May 18 – San Gimignano and a winery

Today we headed out, all of us, for the fortress of San Gimignano. This, another medieval hilltown, had 72 towers at one time, and still has 14 of the original standing tall above the hill outside Poggibonsi (we’ve all agreed this is our favorite weird word for the season . . . poggibonsi, which is apparently named after a famous Italian poet). We thought we had chosen a good day, because one of our guide books said that Thursday is market day in San Gimignano. That was a bad idea. The main piazza, Piazza del Cisterna, and the one next to it, Piazza del Duomo, are usually stony calm places to meet up with one’s group, but today, the market was actually dozens of tented tables, full of schlock, not artisan items, and we couldn’t find the Cisterna, thus it was difficult to find one another. But we all managed finally, with the aid of cell phones and occasional shouts across the fray, to locate one another, find an escape route on streets past the Duomo, and locate corners of the old town that were away from all the market hawkers.

Debra and I wandered up a hillside behind the Duomo, after a stop at the Leo Balducci pottery studio and shop (a favorite of mine here) and discovered a musician playing a harpsicord in the middle of a grassy patch of ground. We sat and lsitened, purchased three CDs, and wove our way back down through the main square, now devoid of the market mess, to find our car. The rest of the group was still in San G, but we, Debra and I, were on a different mission. We had contacted a woman named Franca Gatteschi, the owner of a small winery near Gaiole in Chianti, just outside Montegrossi (through the village, look for the madonna shrine on the right, turn right down the dirt road until it ends and there you are!). She had invited us to come to her house and vineyard, winery and tasting room, to have a look around. After many wrong turns here and there, we finally arrived at the Madonna statue and were stumped as to which dirt road to follow. But cell phones, even in these little bitty places, DO work well enough to get us where we want to go, and we met Sra. Gatteschi, a delightful woman of perhaps late 60’s or 70 years of age, who gave us two hours of her time and information, tastings of four of her family wines, and an exchange of e’mail information. She comes to Colorado twice a year and we are going to arrange for her to come to my house to do some cooking classes! Anyone interested?

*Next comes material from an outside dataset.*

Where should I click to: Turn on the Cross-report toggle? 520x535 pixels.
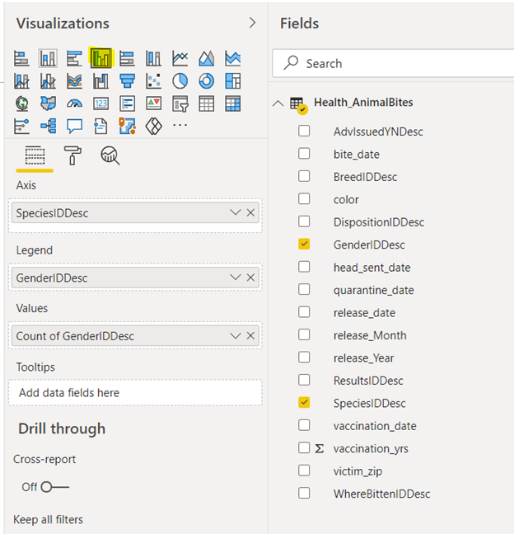click(54, 487)
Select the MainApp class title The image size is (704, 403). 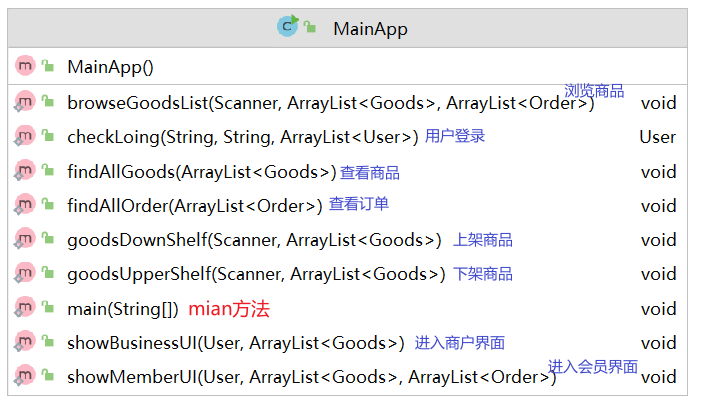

After our Gatteschi adventure, we joined the rest of the group at the Trattoria at Colona Di Grillo for a sumptuous meal (I think I have not seen so many dishes on the table during this whole trip) and a fairly minimal bill at the end of the night.

Tomorrow we will stay close to the villa and try to pack our things efficiently, because on Saturday we will take the cars back to Firenze and get our mini-bus up to Cinque Terre, a completely different experience.

Ciao.

Woodswoman

May 17-Chianti Country

This morning, a Wednesday, three of our group decided to stay at the villa to relax. Cyndy and Adell headed to Arezzo to see frescos and churches, while five of us headed northwest/west to the Chianti towns for the day. We first stopped in Gaiole in Chianti, a nice little place where we always do our first exploration of this region. There is a little walking street with a sort of hardware store, a kitchen store, a wine-tasting place and the usual ATMs and Tabacchi stores, for post cards and stamps and the ever necessary bottles of water.

After a short stay, we headed to our main destination, lunch at Badia a Coltibuono, a restaurant on the grounds of an abbey, Lorenza Di Medici’s cooking school, and a lovely little shop which sells the wines of the Badia as well as many other tempting goodies. One of our group nearly purchased a four-foot in diameter ceramic table top, until she realized that the shipping would cost nearly as much as the table. But in this lovely setting we had a fantastic lunch, with cream of fresh pea soup topped with goat cheese, grilled deer with risotto, goose carpaccio on creamed polenta with cream . . . you know . . . the usual restaurant fare!

After two hours enjoying our food and the magnificent view, we went back down the hill, toured the shop, and headed for Greve in Chianti, another favorite of mine. For the first time ever, I didn’t buy wine in the excellent wine store in Greve. I didn’t even ENTER the store. So good for me. I did get some practical items, namely dish towels, and sat at an outdoor cafe for the requisite cappuccino. Drinking cappuccino and bottled water are constant activities in Italy, which then require that one find a toilette, preferably not a ceramic hole in the ground, but a real toilet . . . perhaps with real toilet paper as well.

As the sun was smiling low in the sky, we made our way back to Ambra and our villa, where the three homebodies had gone grocery shopping and had dinner grazing ready for us when we arrived. Another beautiful day.